EXERCISE DIRECTIONS: Reproduce the records starting at the line that contains "Task: Click the NEW badge near Agent Builder" and ending at the line that contains "Action: coord(343,42)", both lines included, with the requests left as they are. Offset every coordinate in the answers by -110.
**** MATERIAL TO PROCESS
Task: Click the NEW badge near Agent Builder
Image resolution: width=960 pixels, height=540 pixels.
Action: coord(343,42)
********
**** MATERIAL TO PROCESS
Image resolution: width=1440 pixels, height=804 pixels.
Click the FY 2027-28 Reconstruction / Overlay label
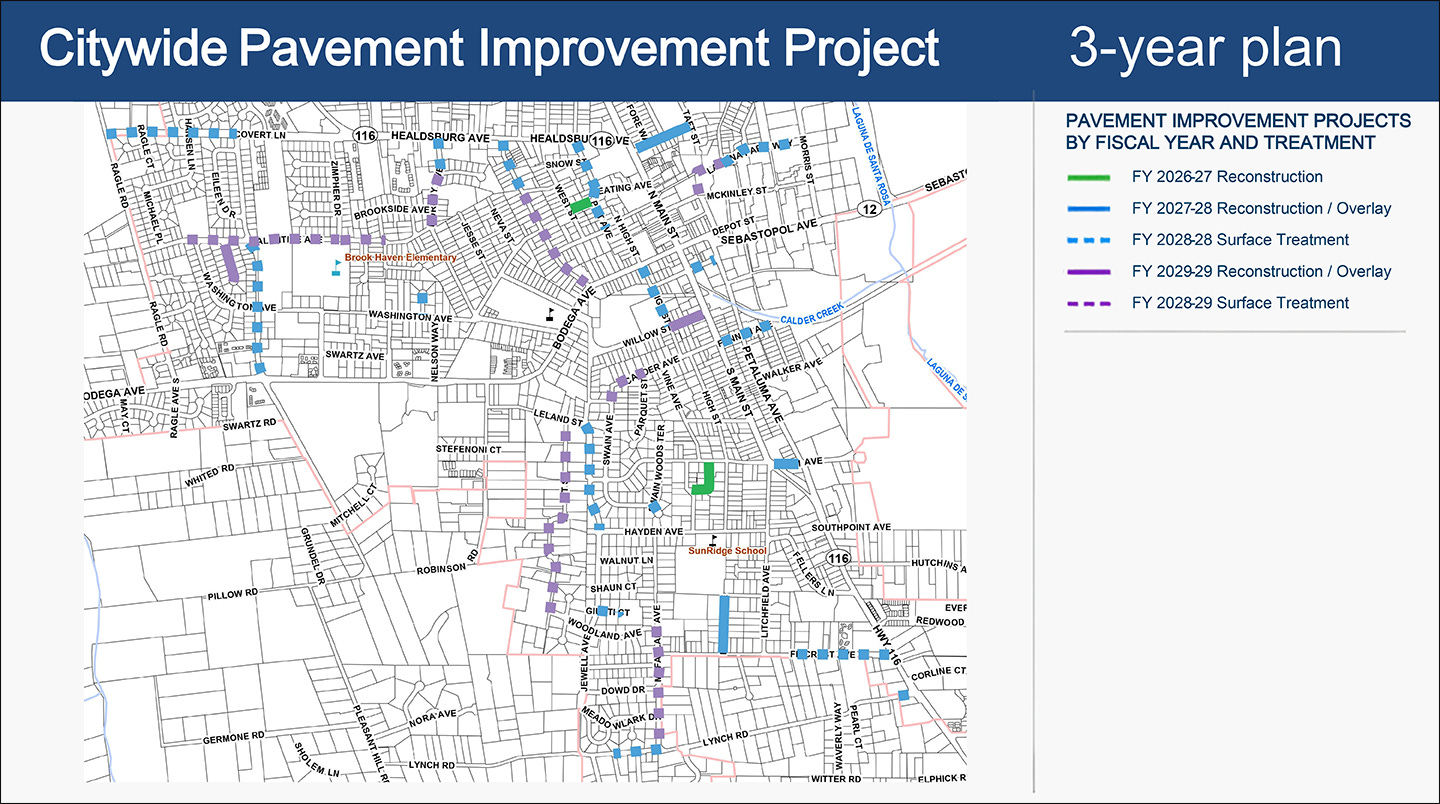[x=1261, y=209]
********
COMPLETED TASK:
Task: Click the NEW badge near Agent Builder
Image resolution: width=960 pixels, height=540 pixels.
Action: coord(233,-68)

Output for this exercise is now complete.